▸ **WHAT YOU ARE ASKED TO DO**: Copy out the rows below word for word, from the very first row through the row that contains "(x=273, y=172)", including both. Leave the pictures out of your copy.

───── PROVIDED DATA ─────

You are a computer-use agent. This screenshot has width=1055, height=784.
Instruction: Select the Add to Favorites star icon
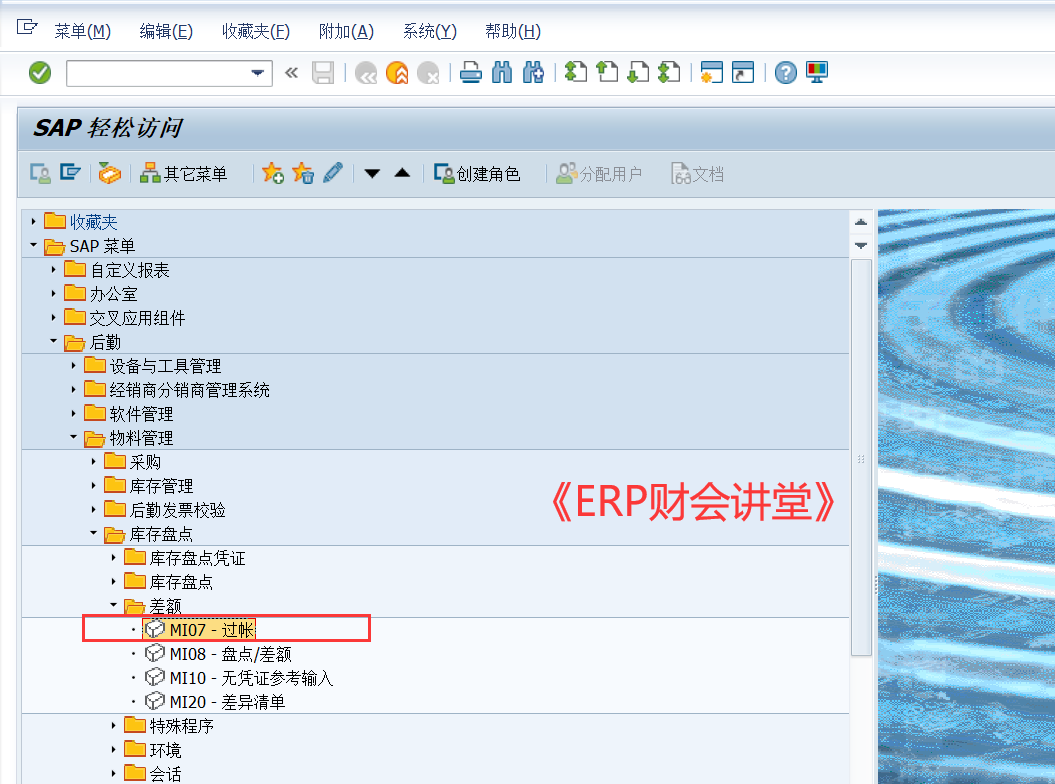(x=273, y=172)
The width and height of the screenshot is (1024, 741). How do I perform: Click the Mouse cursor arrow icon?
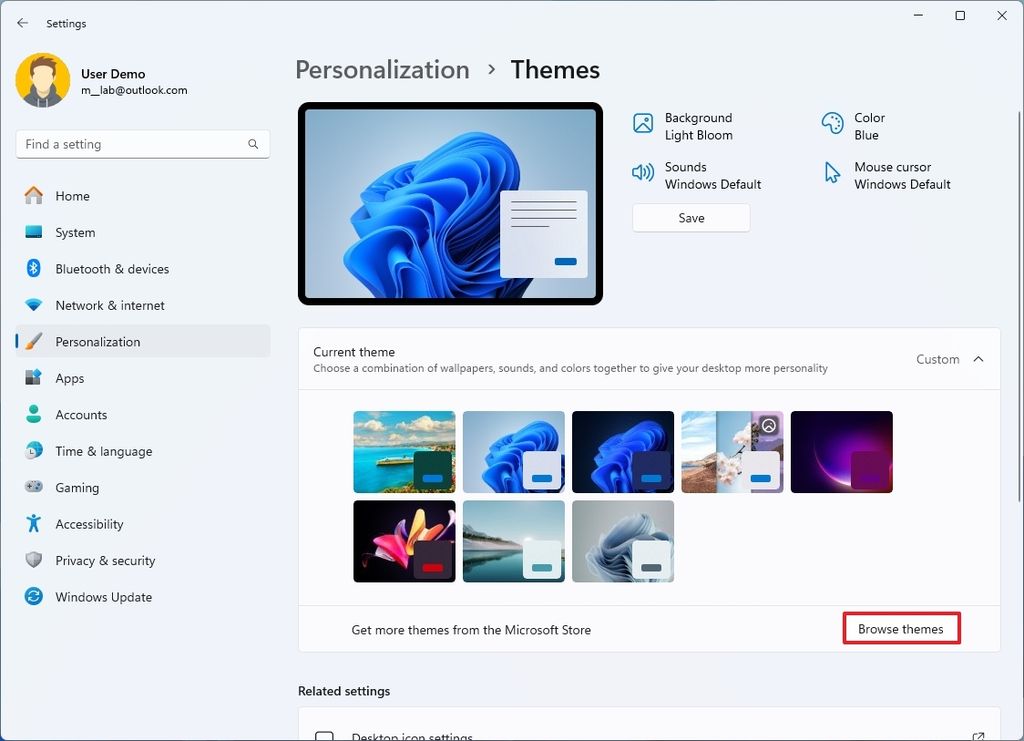point(831,174)
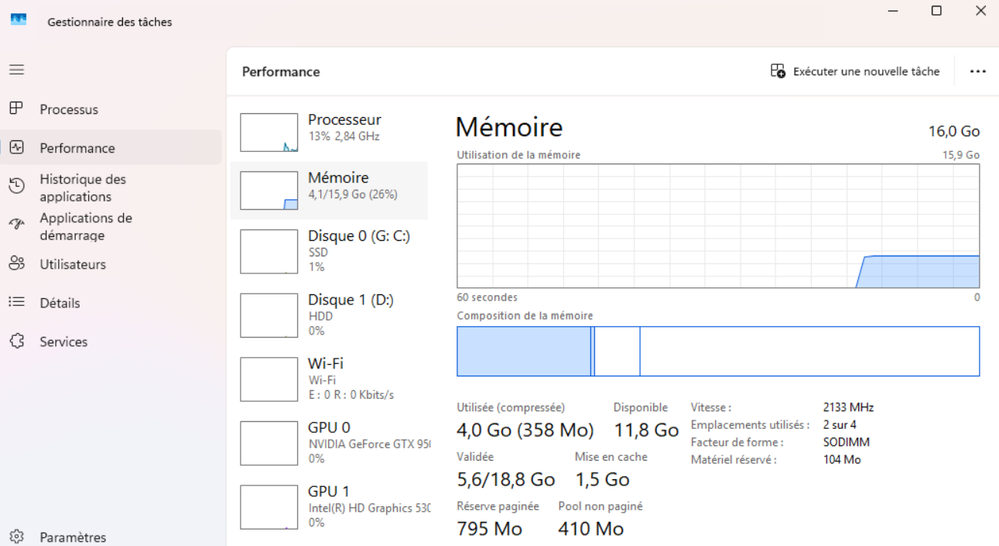Screen dimensions: 999x546
Task: Open the Disque 1 (D:) HDD entry
Action: pyautogui.click(x=329, y=312)
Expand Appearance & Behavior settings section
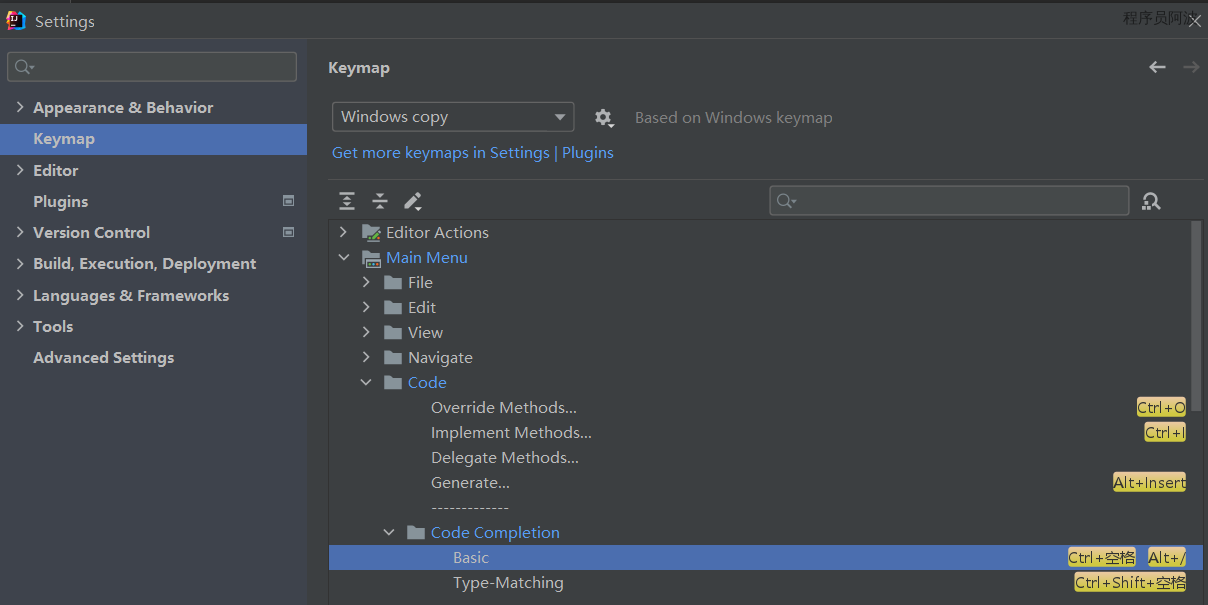This screenshot has width=1208, height=605. pyautogui.click(x=21, y=108)
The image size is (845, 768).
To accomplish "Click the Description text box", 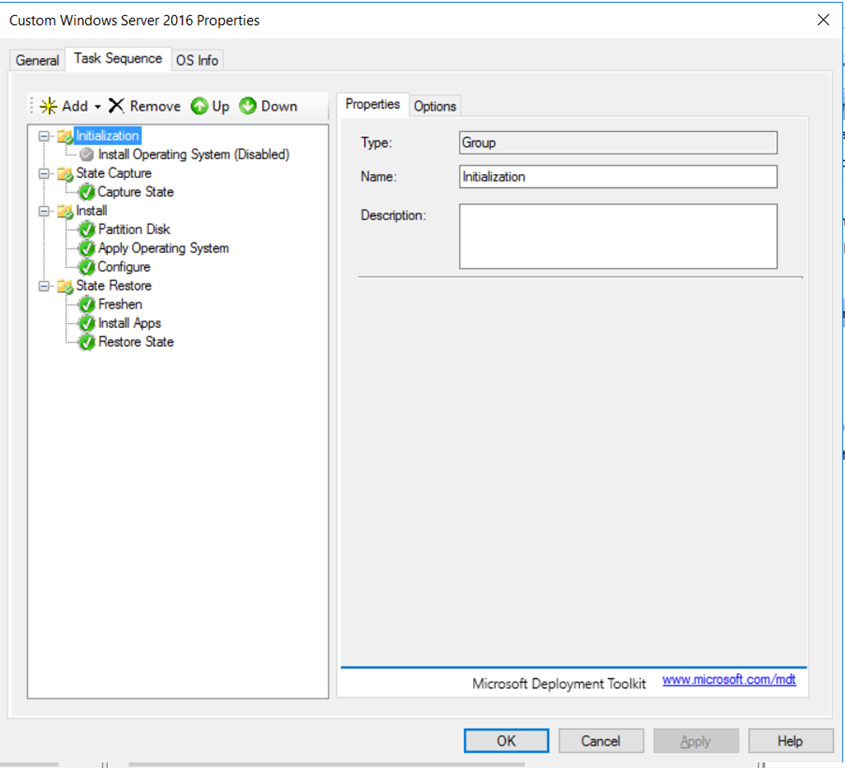I will pyautogui.click(x=617, y=236).
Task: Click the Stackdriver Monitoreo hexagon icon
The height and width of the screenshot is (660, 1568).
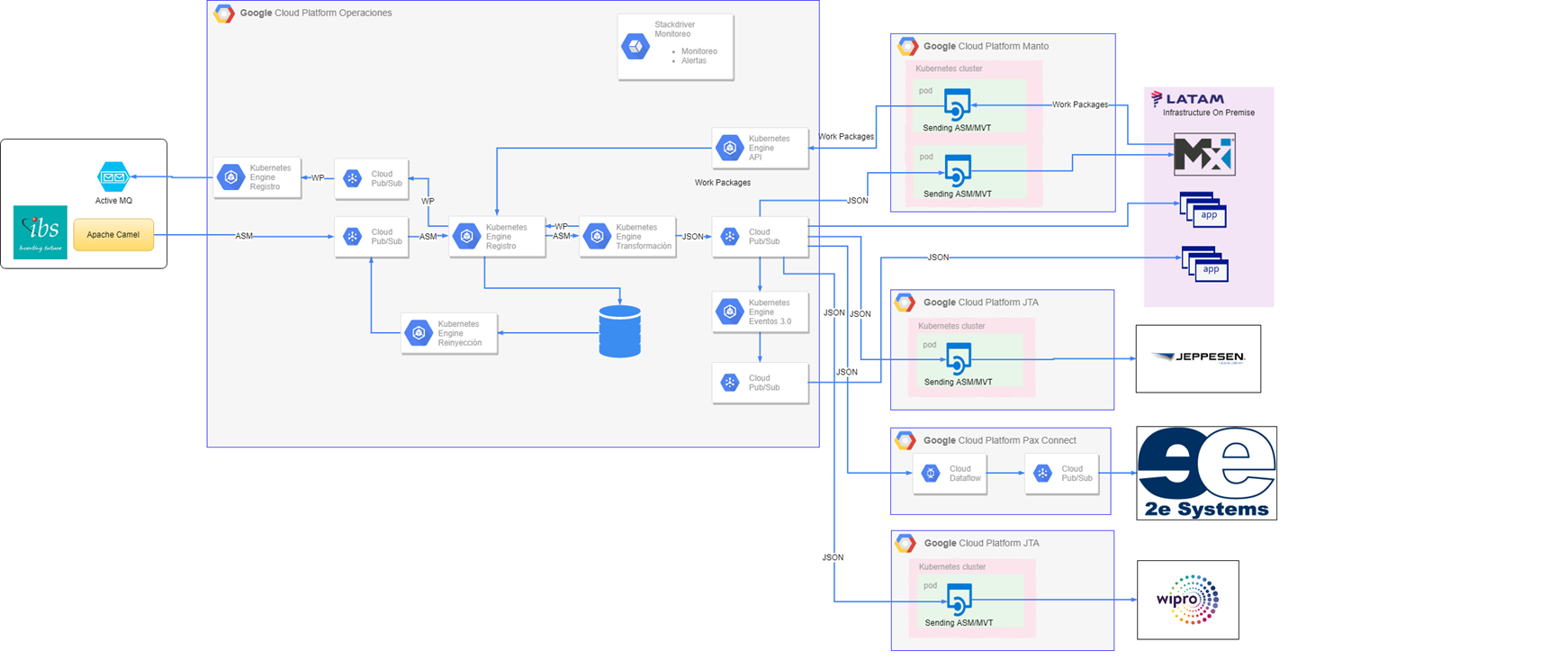Action: (x=635, y=47)
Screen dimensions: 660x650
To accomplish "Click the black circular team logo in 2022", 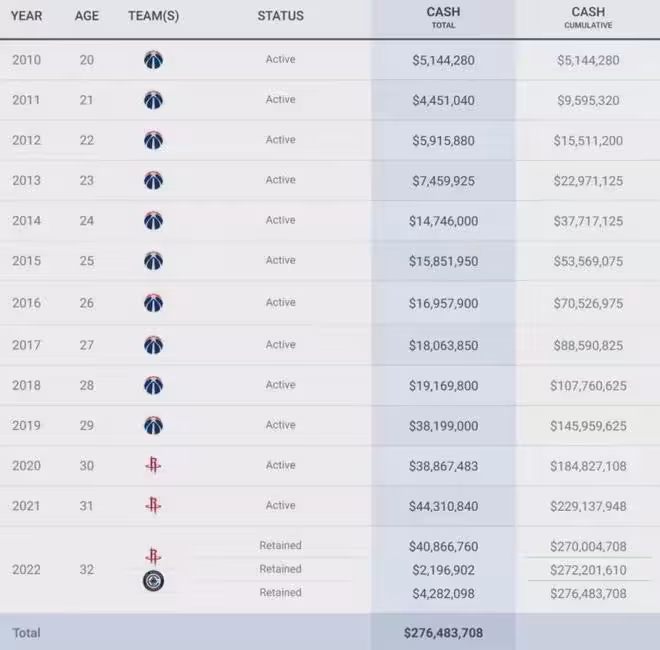I will [x=153, y=581].
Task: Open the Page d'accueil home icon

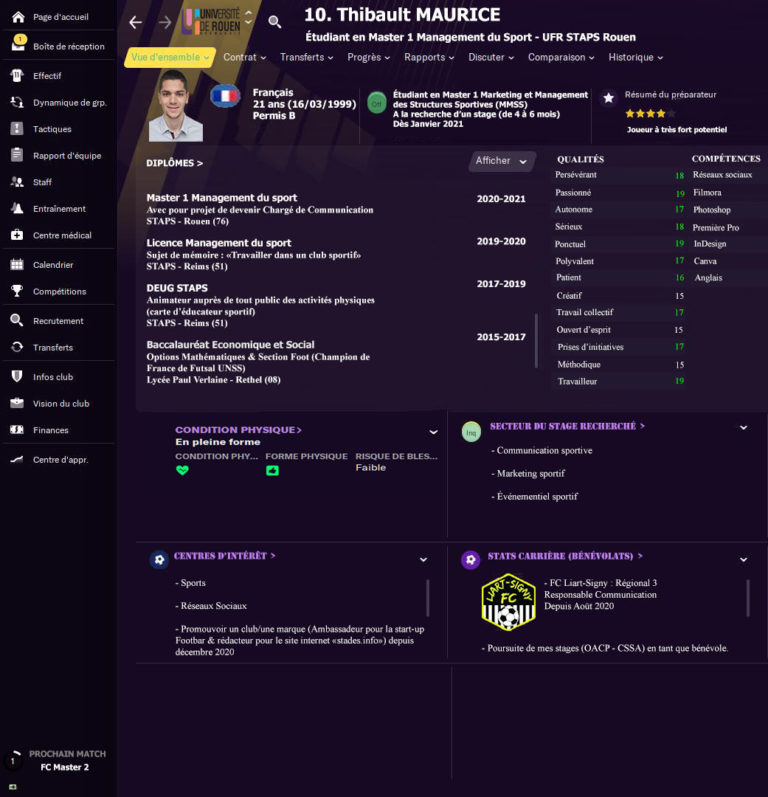Action: tap(18, 17)
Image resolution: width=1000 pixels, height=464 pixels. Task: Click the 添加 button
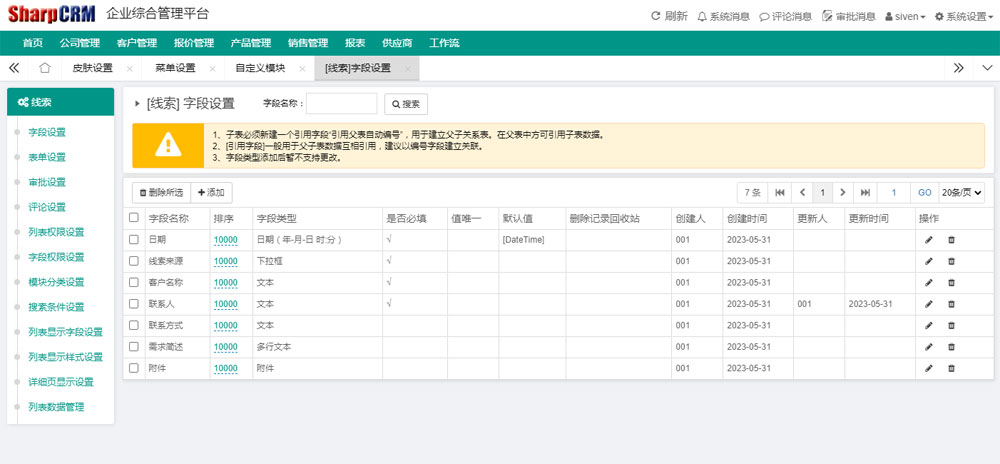coord(211,192)
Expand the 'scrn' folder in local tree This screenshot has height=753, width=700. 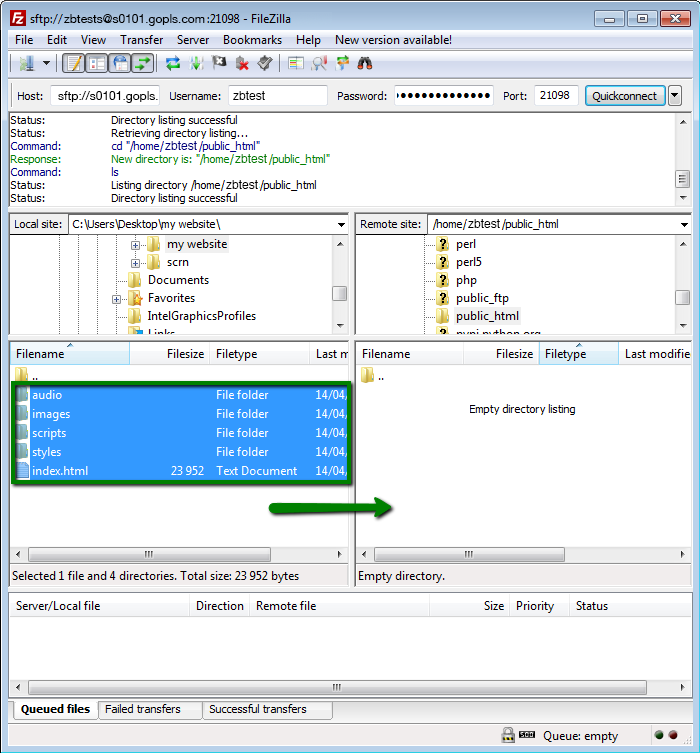[135, 262]
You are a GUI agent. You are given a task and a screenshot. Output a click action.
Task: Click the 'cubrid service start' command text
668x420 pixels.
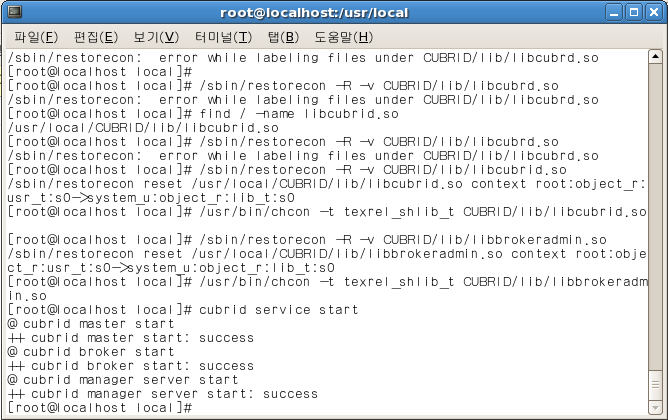(279, 310)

─────

▸ **REPLY**:
You are a computer-use agent. This screenshot has width=1055, height=784.
Instruction: Select the Add to Favorites star icon
(x=273, y=172)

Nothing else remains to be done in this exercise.